Joseph était magnifique, intense, sensible. Il est mort d’une overdose de médicaments – opiacés et benzodiazépines – à 18 ans. Dans un récit bouleversant, sa mère, Juliette Boudre, le rend éternel en même temps qu’elle conte l’enfer qui a conduit à cette tragédie. Son livre est aussi le miroir d’une société où n’importe quel adolescent peut acheter à bas prix de quoi se tuer, et un cri d’alerte concernant tous les parents. Rencontre avec une femme solaire, digne, debout pour ses trois fils, Joseph, Max et César.

ELLE. Pourquoi avez-vous pris la plume ?

Juliette Boudre. Joseph est mort le 29 décembre 2016, j’ai commencé à écrire dès mars. Pour lui, pour ses frères et pour moi, je voulais me souvenir de tout, de la réalité telle qu’elle s’était passée, car la mémoire transforme vite les souvenirs. Écrire m’a permis de me retrouver seule avec mon fils, et j’ai adoré cela. J’ai aussi réalisé toutes les difficultés que j’avais rencontrées avec le corps médical. Quand on vit, on est dans l’action, on doit gérer chaque problème, on n’a pas le temps de s’arrêter.

ELLE. Avait-il été un enfant plus fragile que les autres ?

Juliette Boudre. Non, Joseph était un petit garçon très mignon, avec une forte personnalité, intelligent, ultrasensible à la détresse des autres, avec un cœur immense, il pleurait si je ne donnais pas de l’argent aux clochards. À 12 ans, il a basculé, des mauvais copains, une mauvaise année scolaire. Il était attiré par la racaille, le danger.

ELLE. Quand commence-t-il à prendre des médicaments ?

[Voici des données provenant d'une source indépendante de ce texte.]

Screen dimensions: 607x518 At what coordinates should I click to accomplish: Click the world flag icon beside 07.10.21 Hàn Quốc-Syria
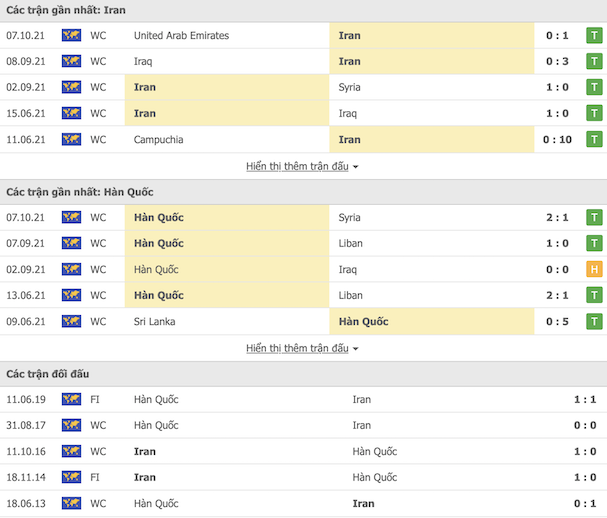71,217
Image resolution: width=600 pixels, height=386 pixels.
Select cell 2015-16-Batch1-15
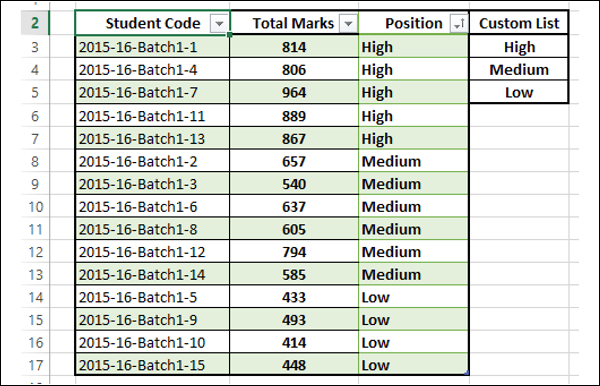pyautogui.click(x=153, y=365)
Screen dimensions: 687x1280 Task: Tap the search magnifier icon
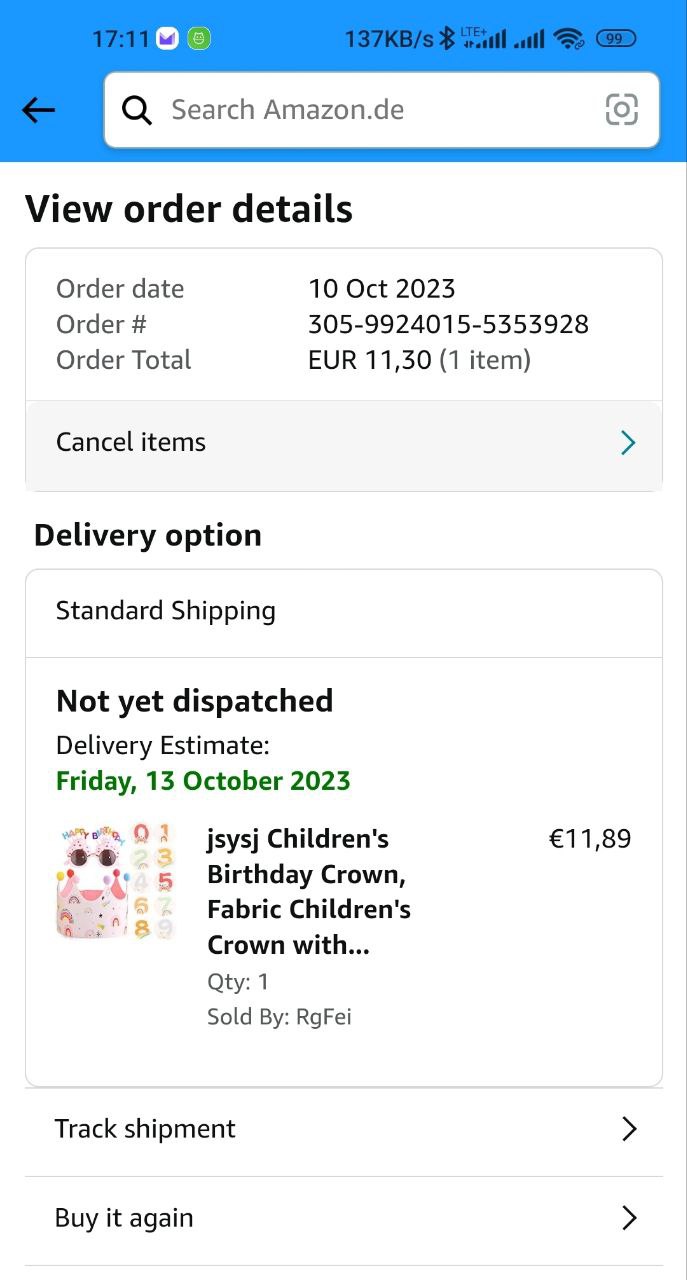(x=137, y=110)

Juliette Boudre. Il découvre  les pétards en 5e , cela me fait peur, j’achète des tests urinaires pour savoir s’il a fumé, je lui casse les pieds. Et lui, il nous balade, « j’ai juste pris une taffe il y a quinze jours ! » Jo était un as de la manipulation. On finit par l’envoyer en pension en Angleterre avec son accord. Là-bas, un jour, il fume un pétard, qui déclenche chez lui, comme chez certains ados, une attaque de panique. Le médecin du collège anglais lui donne un anxiolytique, et Joseph aime bien l’effet planant que cela lui procure. Tout part de là. C’est souvent ainsi que ça commence, les benzodiazépines (Lexomil, Xanax, Valium…) sont ultra addictifs. Et, comme dans chaque armoire à pharmacie de chaque foyer, il y a toujours un tube de ces médicaments qui traîne, on ne se méfie pas de leur dangerosité.